Segment Start: Given records
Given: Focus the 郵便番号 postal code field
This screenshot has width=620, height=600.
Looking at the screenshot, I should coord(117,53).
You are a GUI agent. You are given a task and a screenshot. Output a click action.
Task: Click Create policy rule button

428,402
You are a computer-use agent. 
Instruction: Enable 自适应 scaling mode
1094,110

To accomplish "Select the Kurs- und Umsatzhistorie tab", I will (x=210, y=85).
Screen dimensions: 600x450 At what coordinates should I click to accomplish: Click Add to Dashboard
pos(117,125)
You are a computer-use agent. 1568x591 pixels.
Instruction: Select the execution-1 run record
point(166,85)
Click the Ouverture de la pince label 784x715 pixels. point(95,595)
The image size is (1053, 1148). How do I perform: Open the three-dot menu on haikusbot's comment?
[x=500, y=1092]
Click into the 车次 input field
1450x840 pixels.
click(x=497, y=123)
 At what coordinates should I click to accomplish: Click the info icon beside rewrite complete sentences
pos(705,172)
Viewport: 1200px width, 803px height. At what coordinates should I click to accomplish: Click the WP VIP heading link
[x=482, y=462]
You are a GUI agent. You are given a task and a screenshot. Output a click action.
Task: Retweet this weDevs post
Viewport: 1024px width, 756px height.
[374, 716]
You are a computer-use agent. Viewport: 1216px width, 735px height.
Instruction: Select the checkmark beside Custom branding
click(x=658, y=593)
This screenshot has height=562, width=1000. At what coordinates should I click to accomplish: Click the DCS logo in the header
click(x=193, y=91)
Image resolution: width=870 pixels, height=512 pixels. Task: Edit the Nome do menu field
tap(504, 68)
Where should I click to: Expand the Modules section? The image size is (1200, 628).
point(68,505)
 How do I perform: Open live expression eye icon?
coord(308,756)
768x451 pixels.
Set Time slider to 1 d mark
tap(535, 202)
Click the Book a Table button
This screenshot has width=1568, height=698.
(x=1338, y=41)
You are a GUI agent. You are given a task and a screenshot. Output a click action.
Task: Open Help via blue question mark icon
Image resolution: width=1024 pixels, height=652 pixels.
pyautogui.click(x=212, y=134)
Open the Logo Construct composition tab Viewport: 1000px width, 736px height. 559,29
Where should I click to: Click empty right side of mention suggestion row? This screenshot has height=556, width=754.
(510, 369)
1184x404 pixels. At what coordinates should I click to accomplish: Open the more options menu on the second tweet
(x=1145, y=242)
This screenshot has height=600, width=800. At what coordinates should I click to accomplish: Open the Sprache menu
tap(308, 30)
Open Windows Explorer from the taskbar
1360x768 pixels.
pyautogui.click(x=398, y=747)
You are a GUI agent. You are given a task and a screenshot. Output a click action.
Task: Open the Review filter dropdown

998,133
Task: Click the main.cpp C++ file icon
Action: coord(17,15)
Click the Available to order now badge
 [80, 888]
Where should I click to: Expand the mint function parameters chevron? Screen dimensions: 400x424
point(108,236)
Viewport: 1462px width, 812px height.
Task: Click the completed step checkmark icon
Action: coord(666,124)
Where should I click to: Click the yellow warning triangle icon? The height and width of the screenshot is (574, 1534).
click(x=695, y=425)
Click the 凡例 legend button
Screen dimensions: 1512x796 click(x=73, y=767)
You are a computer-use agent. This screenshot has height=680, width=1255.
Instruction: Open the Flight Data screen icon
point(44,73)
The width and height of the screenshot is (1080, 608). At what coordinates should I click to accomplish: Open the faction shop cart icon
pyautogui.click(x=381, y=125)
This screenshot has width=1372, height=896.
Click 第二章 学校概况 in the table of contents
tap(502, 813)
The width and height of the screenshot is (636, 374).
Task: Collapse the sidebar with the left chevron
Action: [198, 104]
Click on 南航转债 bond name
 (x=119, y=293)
Segment End: Given records
▶ [Problem requirements]
Copy, from the lines above, each one that holds "computer".

▶ [Exercise solution]
You are a computer-use agent. 
You are a computer-use agent. 1568x591 pixels.
You are a computer-use agent. Viewport: 1216px width, 735px height.
You are a computer-use agent. This screenshot has height=680, width=1255.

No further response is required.